Making these calls isn't easy. As I said, I am lucky. I had the knowledge, but I also had the strength to make these calls. It breaks my heart to think about the patients who are sick, tired, and physically unable to make these calls to fight for what they are entitled to. I can only hope that those people have caregivers who are willing to put on the gloves and go into the ring for them. (Is that a mixed metaphor? Oh well...)
I am really pleased with the speed at which my insurance company resolved this issue, and I am grateful to them for moving this along. All in all, I have to say that this wasn't nearly as painful as it could have been.
I just realized that I let my 2-year stage 4 diagnosis anniversary go by without acknowledging it. I did so on facebook last week, but I didn't say anything about it here. I'm not sure what I am supposed to say or do on days like this. It seems like a paradox, to be happy to celebrate something so awful and life-changing. And yet, it is a happy celebration. I am alive to celebrate it. I am proud to be a stage 4 survivor.
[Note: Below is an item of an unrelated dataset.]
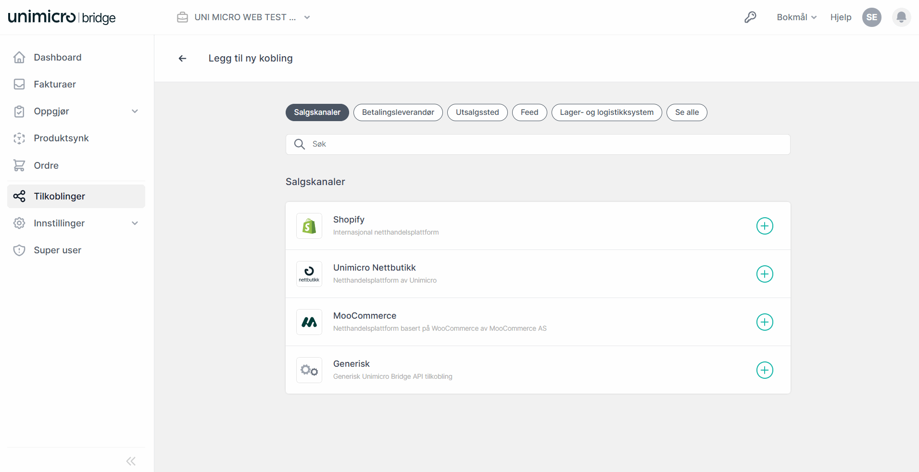Expand the Oppgjør section chevron
Image resolution: width=919 pixels, height=472 pixels.
tap(135, 111)
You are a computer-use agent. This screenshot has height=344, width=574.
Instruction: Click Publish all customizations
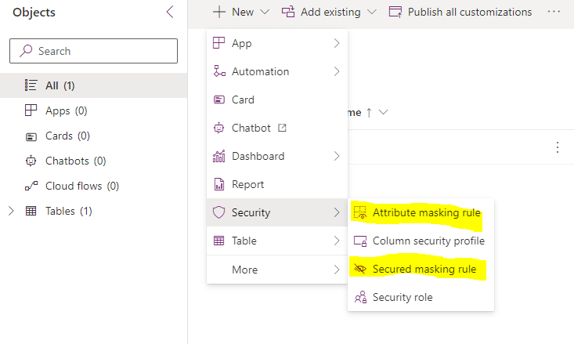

I'll admit that I wish I didn't have to be here, and I would be much happier if I was looking towards this year as my 5-year anniversary of completing treatment the first time, and looking at being cured.
That won't ever happen with me. And, that's okay.
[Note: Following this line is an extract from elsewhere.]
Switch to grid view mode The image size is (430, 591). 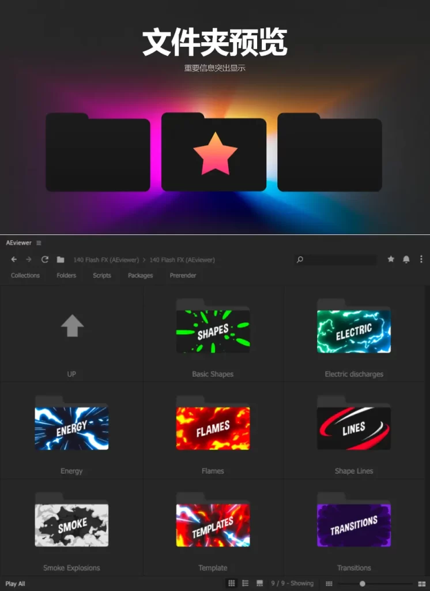pyautogui.click(x=232, y=583)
Well, not okay. It's not okay that I won't ever be in remission again (likely), or that I will never be cured. It is not okay that there aren't more options for people like me, and that there isn't a possibility of a cure. But, it's okay that I am here.
It's my lot in life. It's who I am, and it's made me the person I am today.
Cancer hasn't defined me. It has refined me. I am who I am, but cancer has shown me who I can be. Who I want to be.
Cancer hasn't given me anything except tumors and cancerous lymph nodes and a need to take medications for the rest of my life.
I want to say that it has given me a myriad of things. But, in hindsight, it hasn't. I have used this experience, and how I respond to it, to make myself a better version of Michelle. Does that make sense?
This experience (the journey, mind you...not the cancer) has given me many things. It has shown me that I have strength beyond reason. It has shown me where I want to spend my time and energy. It has given me new appreciation of basic things, like the beauty in a sunset, or the laughter of my children. It has taken away relationships that maybe, in hindsight, didn't give me what I needed. It has also led me to people that enhance my life, and provide me with the things I need to show me the way.
I have heard a lot of people say that the cancer has made them a better person. I used to be one of them. But, as I sit here typing this, I realize that, by saying that, I am giving the cancer some control, some gratitude, some power. I don't want that. The cancer is a powerless thing that is using my body as a host, trying to grow and become bigger and stronger and greater than me. I won't let that happen. The experiences that I have had, as a result of dealing with this monster, have been what has made me into this version of myself.
So, I will honor the fact that, 24 months ago, I was diagnosed with stage 4 colon cancer. It started me on a path that I dread, but that I walk proudly and with my head held high. I am proud of the woman I am today. I am proud of the wife I am, the mother I am, the sister, daughter, aunt, and friend that I've become. I have a lot more growing to do, many improvements that can be made to make me into a more refined version of me. Each infusion I go through, each doctor's visit I have, each day I wake up.....they make me better.
It isn't the cancer that has made me a better person. It's the journey.